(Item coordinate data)
= = =
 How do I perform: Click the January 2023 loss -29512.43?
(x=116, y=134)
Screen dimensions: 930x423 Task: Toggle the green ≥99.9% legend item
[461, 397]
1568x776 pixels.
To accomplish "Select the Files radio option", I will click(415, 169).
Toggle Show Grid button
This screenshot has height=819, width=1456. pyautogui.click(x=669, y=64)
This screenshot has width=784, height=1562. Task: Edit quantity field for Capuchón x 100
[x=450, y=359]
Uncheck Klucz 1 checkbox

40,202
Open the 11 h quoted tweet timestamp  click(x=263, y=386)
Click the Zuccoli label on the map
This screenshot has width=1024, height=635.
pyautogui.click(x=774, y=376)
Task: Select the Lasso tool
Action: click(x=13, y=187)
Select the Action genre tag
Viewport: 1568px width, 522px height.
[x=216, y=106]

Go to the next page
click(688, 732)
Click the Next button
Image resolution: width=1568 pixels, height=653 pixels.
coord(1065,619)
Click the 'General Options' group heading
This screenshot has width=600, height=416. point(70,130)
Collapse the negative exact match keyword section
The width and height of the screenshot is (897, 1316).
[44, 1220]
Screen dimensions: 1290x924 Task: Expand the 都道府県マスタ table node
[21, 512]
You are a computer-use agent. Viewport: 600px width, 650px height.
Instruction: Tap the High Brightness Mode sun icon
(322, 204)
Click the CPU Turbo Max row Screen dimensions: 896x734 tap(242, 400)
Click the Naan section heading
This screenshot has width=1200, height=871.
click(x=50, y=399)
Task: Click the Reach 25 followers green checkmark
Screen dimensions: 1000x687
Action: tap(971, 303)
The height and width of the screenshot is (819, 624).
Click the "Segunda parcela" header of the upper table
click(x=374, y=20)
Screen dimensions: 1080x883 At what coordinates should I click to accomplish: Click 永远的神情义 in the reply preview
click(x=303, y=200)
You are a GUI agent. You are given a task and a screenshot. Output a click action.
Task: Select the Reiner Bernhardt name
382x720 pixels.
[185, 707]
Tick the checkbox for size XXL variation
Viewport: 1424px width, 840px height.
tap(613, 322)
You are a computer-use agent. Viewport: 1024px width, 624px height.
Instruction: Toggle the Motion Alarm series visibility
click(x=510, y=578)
= = =
## Problem to work on
Copy the items word for word, starting at the very beginning and ending with the line that contains "This screenshot has height=819, width=1456.". Include that line and nothing after it.

## Output for this task
 How do I perform: Click the January 2023 loss -29512.43?
(x=116, y=134)
Screen dimensions: 930x423 Task: Toggle the green ≥99.9% legend item
[461, 397]
1568x776 pixels.
To accomplish "Select the Files radio option", I will click(415, 169).
Toggle Show Grid button
This screenshot has height=819, width=1456. pyautogui.click(x=669, y=64)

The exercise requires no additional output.